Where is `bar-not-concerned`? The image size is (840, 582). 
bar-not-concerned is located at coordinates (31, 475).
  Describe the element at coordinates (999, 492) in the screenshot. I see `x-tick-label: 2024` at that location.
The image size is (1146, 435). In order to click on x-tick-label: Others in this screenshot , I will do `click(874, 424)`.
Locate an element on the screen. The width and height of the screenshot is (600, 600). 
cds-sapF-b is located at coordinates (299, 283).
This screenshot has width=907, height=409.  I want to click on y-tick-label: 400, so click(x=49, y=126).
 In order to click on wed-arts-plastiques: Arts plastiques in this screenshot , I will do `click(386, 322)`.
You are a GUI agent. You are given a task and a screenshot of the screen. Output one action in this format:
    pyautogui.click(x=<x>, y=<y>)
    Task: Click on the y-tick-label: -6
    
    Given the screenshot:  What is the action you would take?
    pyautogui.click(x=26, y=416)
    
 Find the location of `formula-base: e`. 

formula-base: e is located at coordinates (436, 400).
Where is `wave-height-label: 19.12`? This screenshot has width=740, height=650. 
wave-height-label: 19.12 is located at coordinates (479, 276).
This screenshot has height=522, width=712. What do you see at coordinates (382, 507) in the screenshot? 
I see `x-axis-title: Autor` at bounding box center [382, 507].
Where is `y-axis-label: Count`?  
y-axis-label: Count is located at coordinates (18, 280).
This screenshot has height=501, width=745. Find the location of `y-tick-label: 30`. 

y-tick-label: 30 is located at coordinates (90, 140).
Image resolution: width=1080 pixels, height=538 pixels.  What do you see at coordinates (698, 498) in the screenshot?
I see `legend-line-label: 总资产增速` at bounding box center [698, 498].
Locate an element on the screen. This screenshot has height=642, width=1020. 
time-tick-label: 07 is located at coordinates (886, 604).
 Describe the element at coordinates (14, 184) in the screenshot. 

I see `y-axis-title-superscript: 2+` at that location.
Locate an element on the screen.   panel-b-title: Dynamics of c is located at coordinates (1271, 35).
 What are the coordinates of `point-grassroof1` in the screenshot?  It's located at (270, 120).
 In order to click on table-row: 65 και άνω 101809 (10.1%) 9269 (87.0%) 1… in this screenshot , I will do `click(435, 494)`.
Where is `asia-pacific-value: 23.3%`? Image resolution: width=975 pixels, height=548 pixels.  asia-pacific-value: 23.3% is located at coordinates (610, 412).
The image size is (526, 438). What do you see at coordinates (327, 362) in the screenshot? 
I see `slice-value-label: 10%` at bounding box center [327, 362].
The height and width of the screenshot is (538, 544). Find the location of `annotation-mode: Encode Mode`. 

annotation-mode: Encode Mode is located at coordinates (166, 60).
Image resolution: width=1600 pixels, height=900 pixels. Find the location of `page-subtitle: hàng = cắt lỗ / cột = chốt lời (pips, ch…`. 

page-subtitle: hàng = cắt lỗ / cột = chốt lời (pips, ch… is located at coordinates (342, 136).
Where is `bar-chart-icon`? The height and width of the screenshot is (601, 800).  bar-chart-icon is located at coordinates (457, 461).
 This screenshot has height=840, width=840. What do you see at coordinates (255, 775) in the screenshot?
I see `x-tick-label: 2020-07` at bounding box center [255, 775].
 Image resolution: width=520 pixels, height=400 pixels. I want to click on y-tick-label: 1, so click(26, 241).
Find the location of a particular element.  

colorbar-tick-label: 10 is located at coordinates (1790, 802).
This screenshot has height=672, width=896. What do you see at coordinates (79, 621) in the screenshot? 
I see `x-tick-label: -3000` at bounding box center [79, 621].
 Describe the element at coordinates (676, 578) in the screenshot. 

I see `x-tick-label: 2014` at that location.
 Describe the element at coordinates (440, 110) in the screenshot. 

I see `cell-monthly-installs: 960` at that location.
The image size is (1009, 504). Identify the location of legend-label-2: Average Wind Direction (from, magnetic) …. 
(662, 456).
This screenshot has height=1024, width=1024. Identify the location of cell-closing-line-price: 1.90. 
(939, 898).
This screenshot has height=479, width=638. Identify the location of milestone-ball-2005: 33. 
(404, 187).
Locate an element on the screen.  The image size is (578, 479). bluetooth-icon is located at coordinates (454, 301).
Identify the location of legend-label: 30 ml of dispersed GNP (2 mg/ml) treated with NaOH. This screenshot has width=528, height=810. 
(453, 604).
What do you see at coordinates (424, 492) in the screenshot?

----

Can you rewrite all of the material above, replacing every "Locate an element on the screen" with "Find an element on the screen" and leaving everything else unchanged?

Exercise answer ▸
Where is `bar-not-concerned`? The image size is (840, 582). 
bar-not-concerned is located at coordinates (31, 475).
  Describe the element at coordinates (999, 492) in the screenshot. I see `x-tick-label: 2024` at that location.
The image size is (1146, 435). In order to click on x-tick-label: Others in this screenshot , I will do `click(874, 424)`.
Find an element on the screen. The width and height of the screenshot is (600, 600). 
cds-sapF-b is located at coordinates (299, 283).
This screenshot has width=907, height=409.  I want to click on y-tick-label: 400, so click(x=49, y=126).
 In order to click on wed-arts-plastiques: Arts plastiques in this screenshot , I will do `click(386, 322)`.
You are a GUI agent. You are given a task and a screenshot of the screen. Output one action in this format:
    pyautogui.click(x=<x>, y=<y>)
    Task: Click on the y-tick-label: -6
    
    Given the screenshot:  What is the action you would take?
    pyautogui.click(x=26, y=416)
    
 Find the location of `formula-base: e`. 

formula-base: e is located at coordinates (436, 400).
Where is `wave-height-label: 19.12`? This screenshot has width=740, height=650. 
wave-height-label: 19.12 is located at coordinates (479, 276).
This screenshot has height=522, width=712. What do you see at coordinates (382, 507) in the screenshot? 
I see `x-axis-title: Autor` at bounding box center [382, 507].
Where is `y-axis-label: Count`?  
y-axis-label: Count is located at coordinates (18, 280).
This screenshot has height=501, width=745. Find the location of `y-tick-label: 30`. 

y-tick-label: 30 is located at coordinates (90, 140).
Image resolution: width=1080 pixels, height=538 pixels.  What do you see at coordinates (698, 498) in the screenshot?
I see `legend-line-label: 总资产增速` at bounding box center [698, 498].
Find an element on the screen. This screenshot has height=642, width=1020. 
time-tick-label: 07 is located at coordinates (886, 604).
 Describe the element at coordinates (14, 184) in the screenshot. 

I see `y-axis-title-superscript: 2+` at that location.
Find an element on the screen.   panel-b-title: Dynamics of c is located at coordinates (1271, 35).
 What are the coordinates of `point-grassroof1` in the screenshot?  It's located at (270, 120).
 In order to click on table-row: 65 και άνω 101809 (10.1%) 9269 (87.0%) 1… in this screenshot , I will do `click(435, 494)`.
Where is `asia-pacific-value: 23.3%`? Image resolution: width=975 pixels, height=548 pixels.  asia-pacific-value: 23.3% is located at coordinates (610, 412).
The image size is (526, 438). What do you see at coordinates (327, 362) in the screenshot? 
I see `slice-value-label: 10%` at bounding box center [327, 362].
The height and width of the screenshot is (538, 544). Find the location of `annotation-mode: Encode Mode`. 

annotation-mode: Encode Mode is located at coordinates (166, 60).
Image resolution: width=1600 pixels, height=900 pixels. Find the location of `page-subtitle: hàng = cắt lỗ / cột = chốt lời (pips, ch…`. 

page-subtitle: hàng = cắt lỗ / cột = chốt lời (pips, ch… is located at coordinates (342, 136).
Where is `bar-chart-icon`? The height and width of the screenshot is (601, 800).  bar-chart-icon is located at coordinates (457, 461).
 This screenshot has height=840, width=840. What do you see at coordinates (255, 775) in the screenshot?
I see `x-tick-label: 2020-07` at bounding box center [255, 775].
 Image resolution: width=520 pixels, height=400 pixels. I want to click on y-tick-label: 1, so click(26, 241).
Find the location of a particular element.  

colorbar-tick-label: 10 is located at coordinates (1790, 802).
This screenshot has height=672, width=896. What do you see at coordinates (79, 621) in the screenshot? 
I see `x-tick-label: -3000` at bounding box center [79, 621].
 Describe the element at coordinates (676, 578) in the screenshot. 

I see `x-tick-label: 2014` at that location.
 Describe the element at coordinates (440, 110) in the screenshot. 

I see `cell-monthly-installs: 960` at that location.
The image size is (1009, 504). Identify the location of legend-label-2: Average Wind Direction (from, magnetic) …. 
(662, 456).
This screenshot has height=1024, width=1024. Identify the location of cell-closing-line-price: 1.90. 
(939, 898).
This screenshot has height=479, width=638. Identify the location of milestone-ball-2005: 33. 
(404, 187).
Find an element on the screen.  The image size is (578, 479). bluetooth-icon is located at coordinates (454, 301).
Identify the location of legend-label: 30 ml of dispersed GNP (2 mg/ml) treated with NaOH. This screenshot has width=528, height=810. 
(453, 604).
What do you see at coordinates (424, 492) in the screenshot?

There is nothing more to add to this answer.